Well, I should have written this sooner, but days get filled with chores, responsibilities, and a 3 year old demanding my time; constantly with games to be played and food to be catered. My limits were tested Saturday morning and, for the most part, I proved my ability to stay calm has highly improved from what it once was. One regret, other than the damage done, is that I didn’t take more pictures.
Saturday mornings my son has gymnastic’s lessons from 10-10:30 at the YMCA. As usual I was finishing up some tasks right up until we needed to leave. We walked down the path to the garage and everyone got situated and buckled into the car. The garage door went up, I waited a minute while the car warmed, we are experiencing highs in the 20 degree Fahrenheit range, and then slowly started to pull out of the garage into our alley.
There are many drawbacks of having an alley as the only outlet/inlet to come and go from our house. The biggest one is the foot traffic. There are many people: littering teenagers, homeless people, alcoholics, drug dealers, and wanderers just lollygagging through on a daily basis; especially since there is also a gas station at the one end.
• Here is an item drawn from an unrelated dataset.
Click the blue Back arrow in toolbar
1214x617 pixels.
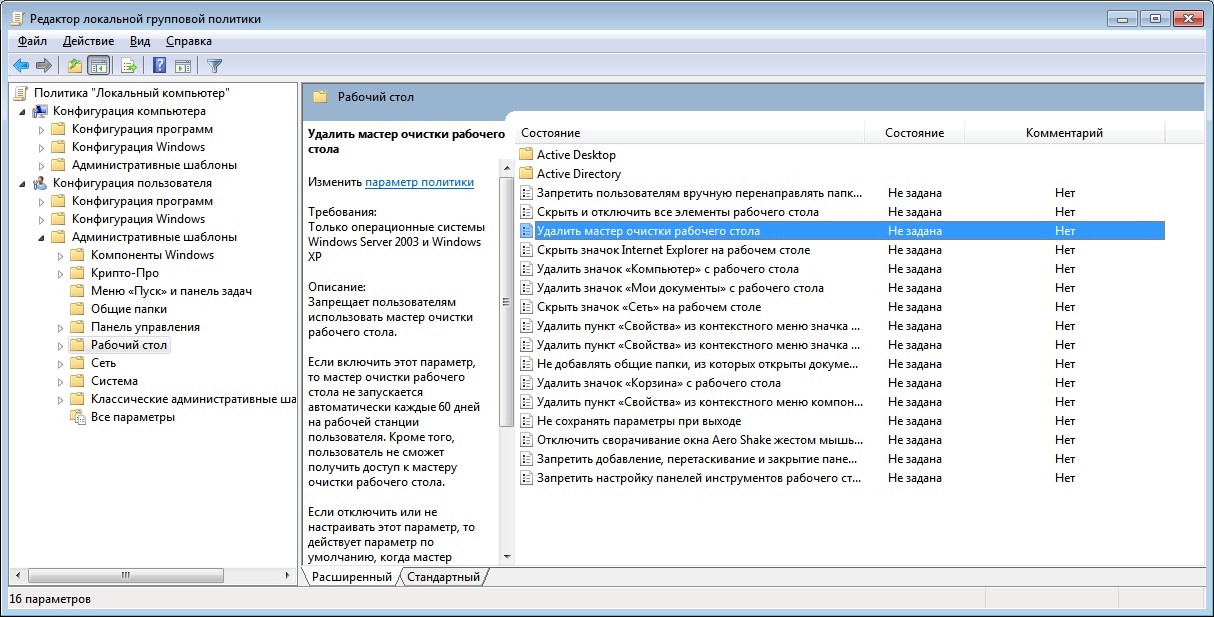point(21,66)
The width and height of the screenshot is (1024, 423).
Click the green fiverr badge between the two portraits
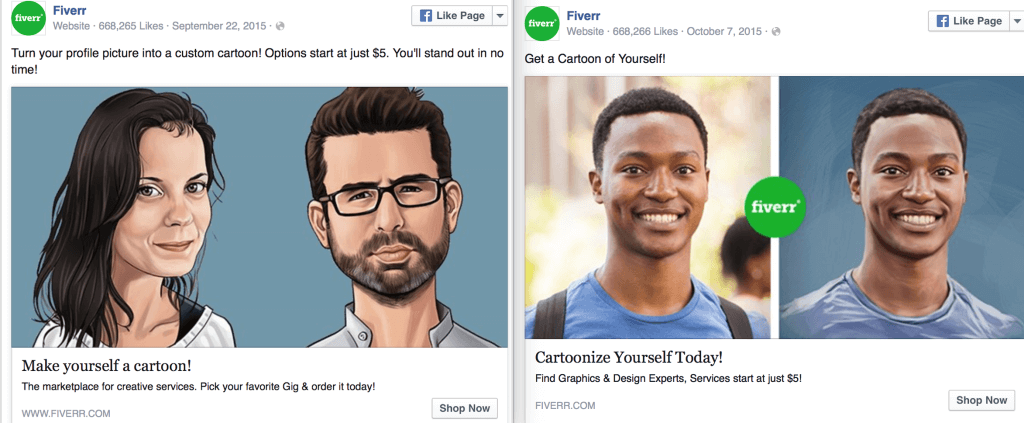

That morning I was faced with a neighborhood regular, a homeless woman who wanders slowly and aimlessly around during the day (my husband has spoken to her before and she has, like most of the regular homeless people in the neighborhood, mental health issues).
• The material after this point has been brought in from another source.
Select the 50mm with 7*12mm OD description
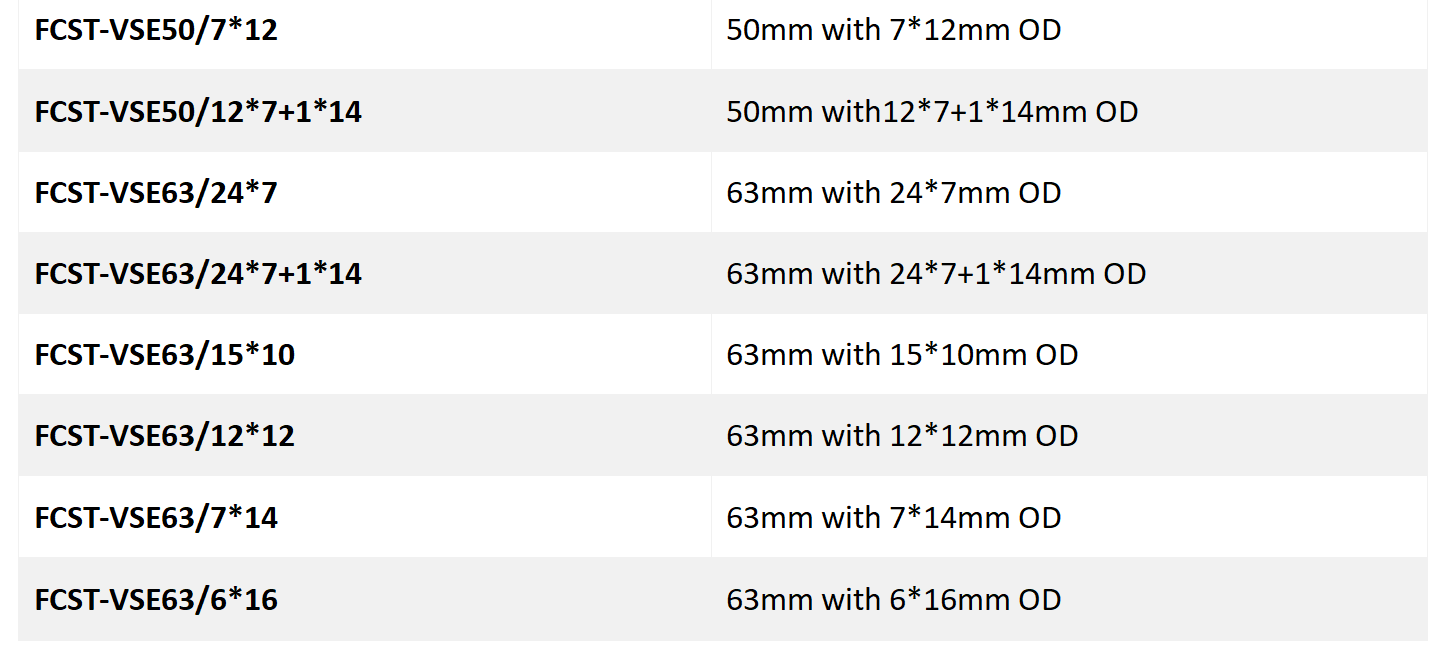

As I inched out of the garage with the car, she decided to freeze the minute she saw the car pulling out, and looked straight down at the ground. My first instinct was to pull out quickly to get out of her way, and make it to class on time with the 7 minutes we had to spare. That urgency was soon interrupted by a horrible screeching, tearing apart, ripping sound; I thought I had scraped the car on the side of the garage.
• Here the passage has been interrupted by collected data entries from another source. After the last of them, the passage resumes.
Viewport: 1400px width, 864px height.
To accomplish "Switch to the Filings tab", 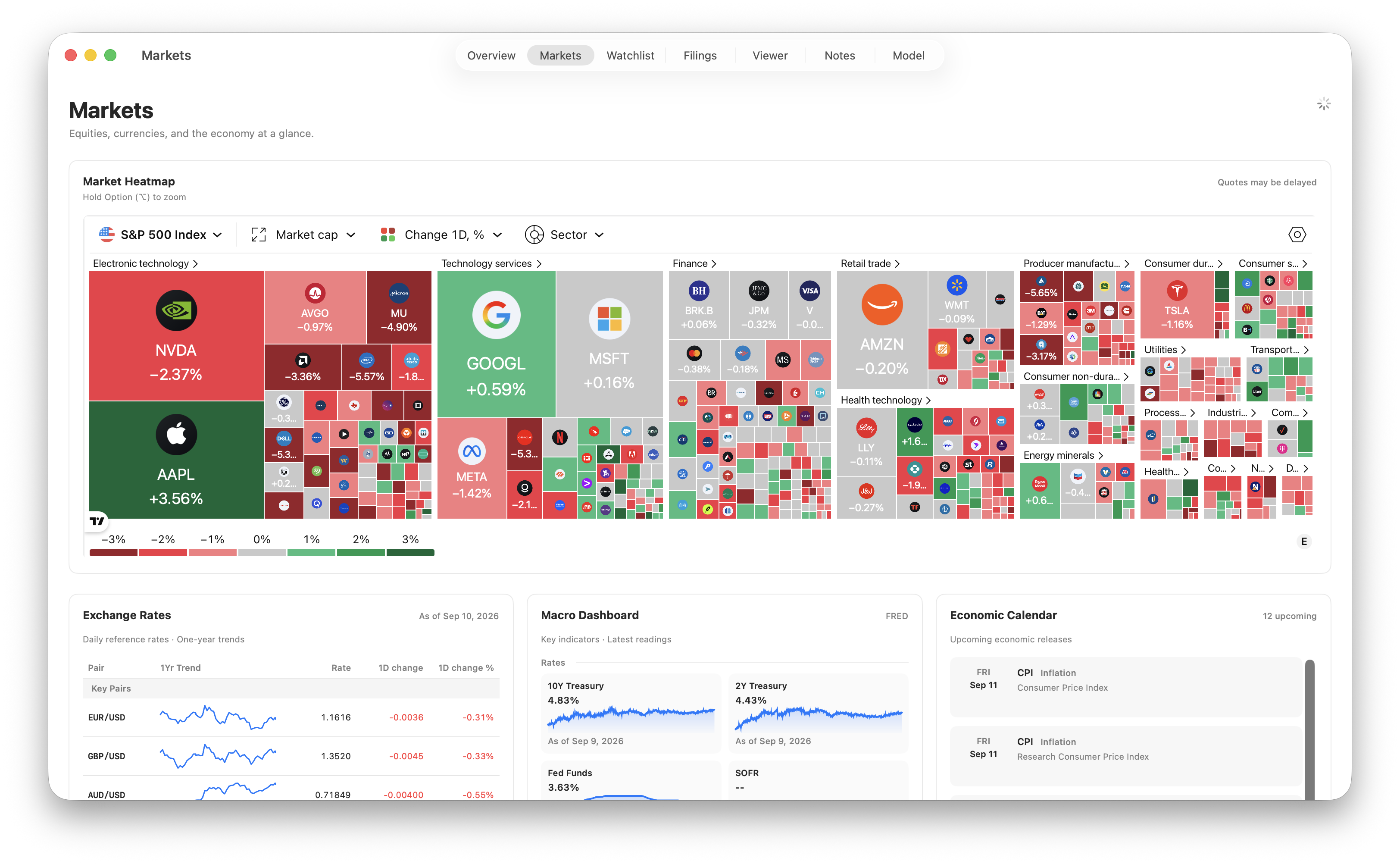I will pyautogui.click(x=700, y=56).

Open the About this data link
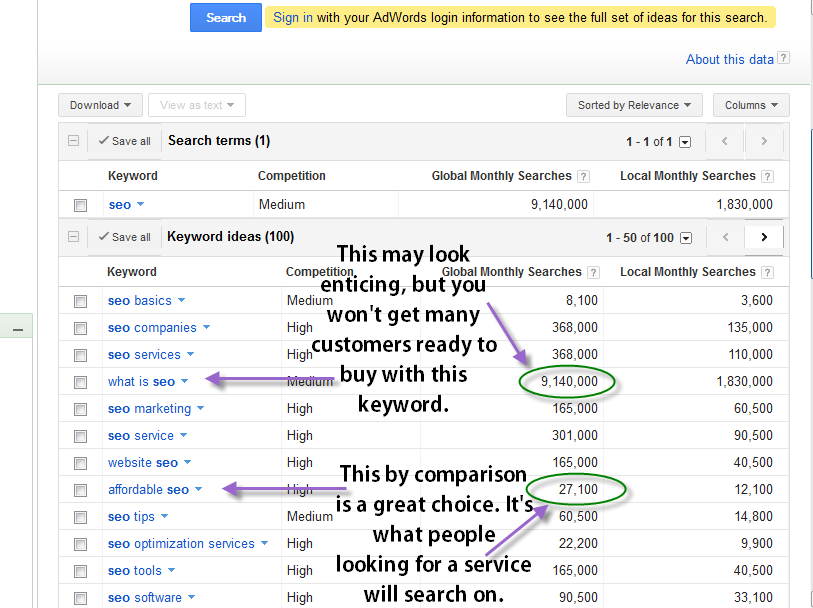(x=729, y=59)
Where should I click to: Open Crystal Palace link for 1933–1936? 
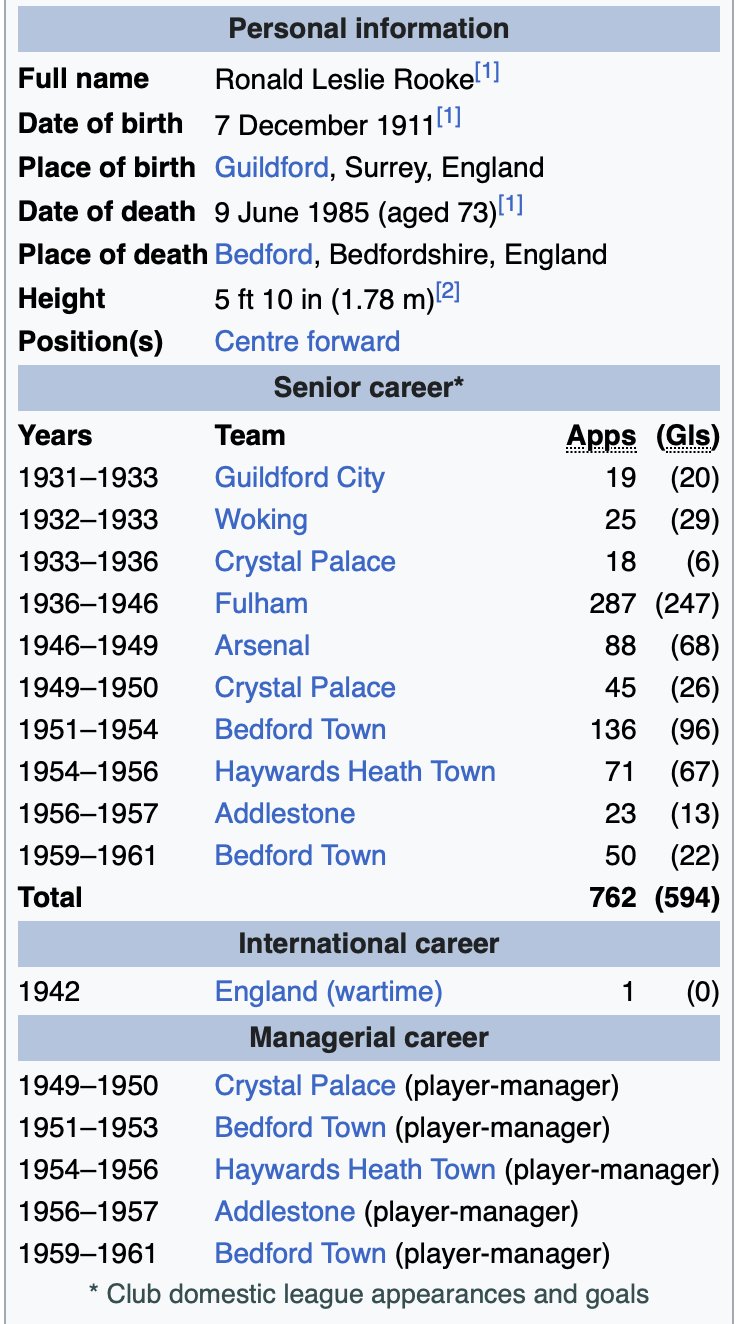pyautogui.click(x=305, y=562)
To give a clearer picture, we pull the car into the garage closer on one side than the other due to the many things stored in the one stall we have. My husband does resale and with his odds and ends, our tools, bikes, landscaping appliances, and other miscellaneous oddities, there is minimal room. This means if, when coming out, the turn is too sharp there is a chance the car may rub the side of the garage. I forgot about the poles with the metal hooks sticking out.
Continuing to pull-out, even with hearing the horrible noises (I was still oddly focused on just getting out of her way), I stopped suddenly the minute the car was fully out, and proceeded to run around to the back to see what had happened.🤷 It was terrible!
The bumper was halfway off the back of the car and the woman, who was still standing and observing this now irreversible, horrible situation simply said, “Well, there goes your bumper.” All I could mutter was, “oh my god” a few times all while thinking, “what can I do to lessen the shock and disaster that just happened in a matter of a few seconds?” Noticing a lot of notches underneath where the bumper had been attached, I decided that I could probably reattach it by lifting and shimmying it back to its original position. Luckily, my instincts were right, and I was able to get the bumper back on; yet, a bit altered.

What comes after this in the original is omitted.